At the other end of the spectrum, you can test sprint spikes by having people sprint all-out in different models and timing them. But the new super spikes are designed for a tricky middle ground, attempting to optimize metabolic efficiency while running at not-quite-sprinting speeds. There simply isn’t a good test for that. The best option is probably a series of time trials at relevant race distances, but that’s a very slow and painful way of collecting data. There’s also the potential for big-data approaches like in 2018. But there’s a lot less data available for track races, and the elite rankings for 2020 and 2021 have been seriously skewed (whether for better or worse isn’t clear) by the pandemic. It may be a while before we can make any meaningful estimates of how fast the new spikes are, let alone how different models compare.

The Playing Field

So far, Nike’s two super spike models have dominated the conversation: the Air Zoom Victory, with a carbon-fiber plate and PEBA foam; and the ZoomX Dragonfly, with a PEBA plate and PEBA foam. They’ve been the shoe behind most of the new records and notable performances, though it’s hard to know how much of that is simply because Nike sponsors the most elite athletes. New Balance’s FuelCell MD-X, with a carbon-fiber plate and TPU foam, has also turned heads since it first showed up at the 2019 World Championships, perhaps most notably when Elle Purrier, Cory McGee, and Heather MacLean at the U.S. Olympic Trials last month.

Other companies like Adidas, Asics, Brooks, Hoka, Saucony, and Puma all have comparable models either on the market or in prototypes. It’s pretty hard to keep track of who’s wearing which shoe and which ones are actually on the market, much less which ones actually work as advertised.
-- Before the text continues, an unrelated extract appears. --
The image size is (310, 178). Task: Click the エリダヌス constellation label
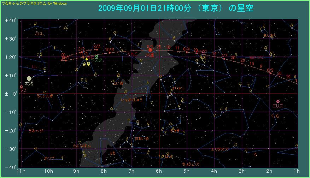click(x=219, y=149)
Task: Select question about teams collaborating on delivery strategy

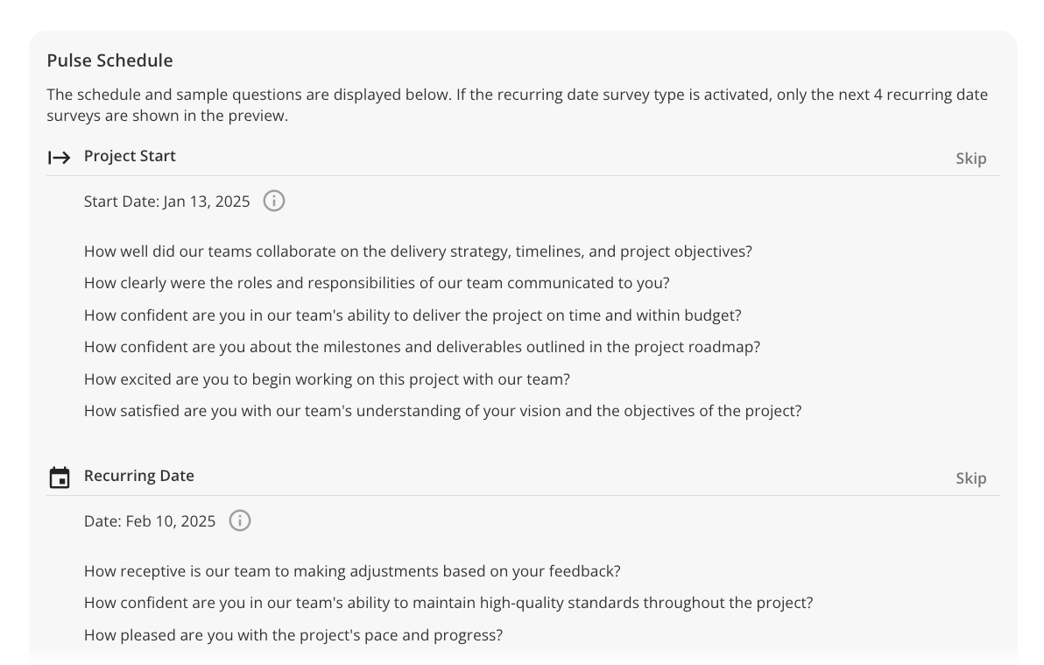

That means shoes will be an inevitable subtext while we watch the races in Tokyo: we’ll be peering at the screen, wondering “What was the guy in fourth wearing? Should he have been on the podium?” (I’ll confess that my very first reaction after watching Ryan Crouser throw a new shot put world record during the Olympic Trials was “Oh wow, have they developed super shoes for throwers too?”)

Still, it could have been worse. If the Olympics had taken place last summer, as scheduled, the playing field would have been dramatically tilted, almost like a repeat of 2016 but affecting way more events. The year of delay has eased the supply crunch (though it’s still a challenge for the average person to get their hands on a pair) and allowed most other companies to get in the game. Those that haven’t yet caught up are generally letting their athletes run in rivals’ shoes. I suspect we won’t see many distance runners in the finals who don’t have a plate and a layer of foam under their soles. So enjoy the action, the tactical battles, and the head-to-head competition… and maybe don’t pay too much attention to the clock.